In the first part of this two part series, we discussed how debt comes in different forms. More often than not we are not even aware of the huge cost of debt. We also discussed the potential opportunity loss, if you rely on debt to meet your lifestyle aspirations. In this part, we will discuss the cost of home loans, usually the biggest debt component of average urban middle income to upper middle income households.
The cost of home loan is huge and many households are not even aware about the magnitude of the cost. The cost is huge for three reasons. Home loans are multiple times larger compared to other classes of household debts. The tenure of a home loan is multiple times that of a car loan and other classes of household debt. Longer the tenure of a loan, higher is the interest paid over the tenure. Interest rates in India are much higher than rental yields (we will discuss more on this later). Current rate of interest on home loans range from 9.5% to 11%.

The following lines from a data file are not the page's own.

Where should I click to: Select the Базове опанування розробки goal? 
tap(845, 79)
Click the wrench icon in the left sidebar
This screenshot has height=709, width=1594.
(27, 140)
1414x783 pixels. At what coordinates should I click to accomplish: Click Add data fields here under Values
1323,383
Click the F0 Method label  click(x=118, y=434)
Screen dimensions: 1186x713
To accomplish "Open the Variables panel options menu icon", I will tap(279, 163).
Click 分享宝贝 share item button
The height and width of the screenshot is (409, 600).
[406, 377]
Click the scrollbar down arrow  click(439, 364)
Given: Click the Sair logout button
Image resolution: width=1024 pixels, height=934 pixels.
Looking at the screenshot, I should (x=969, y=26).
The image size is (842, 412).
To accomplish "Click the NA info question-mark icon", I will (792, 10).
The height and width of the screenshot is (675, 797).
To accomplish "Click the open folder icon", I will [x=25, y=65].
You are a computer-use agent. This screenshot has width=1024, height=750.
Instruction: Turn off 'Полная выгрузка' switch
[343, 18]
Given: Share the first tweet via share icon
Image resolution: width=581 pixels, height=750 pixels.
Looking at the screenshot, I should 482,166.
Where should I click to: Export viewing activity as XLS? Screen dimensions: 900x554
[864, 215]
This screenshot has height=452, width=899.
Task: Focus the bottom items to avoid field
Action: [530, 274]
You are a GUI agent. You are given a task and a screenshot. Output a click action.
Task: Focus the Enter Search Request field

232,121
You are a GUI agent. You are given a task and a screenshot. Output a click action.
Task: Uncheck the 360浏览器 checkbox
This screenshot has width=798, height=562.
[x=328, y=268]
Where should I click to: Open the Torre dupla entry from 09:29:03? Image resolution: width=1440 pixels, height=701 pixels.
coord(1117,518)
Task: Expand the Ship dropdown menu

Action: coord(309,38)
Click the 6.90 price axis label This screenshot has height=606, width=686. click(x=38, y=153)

Let us understand the cost of home loan with the help of an example. Let us assume you have taken a 20 year floating rate home loan of
र 75 lakhs to buy an apartment. The current interest rate is 10%. The EMI of your car loan will work out to be approximately र 72,400. The interest rate may go down in the future, but you have to understand that just because RBI cuts repo rate by 25 bps, you cannot expect your bank / lender to also reduce your home loan interest rate by 25 bps. Banks reduce home loan interest rate with a considerable amount of lag and many a times, they may not even reduce rates even if the RBI reduces the repo rate. You further have to realize that, interest rates follow cycles, and over a very long tenures (20 years or so), interest rates are as likely to go both up at times and go down at times. It is very difficult, if not impossible, to predict, what average home loan interest rate will be over the next 20 years, but for the sake of our example, let us assume the average interest rate over the entire tenure is 10%. The chart below shows the principal and interest payments made over the loan tenure.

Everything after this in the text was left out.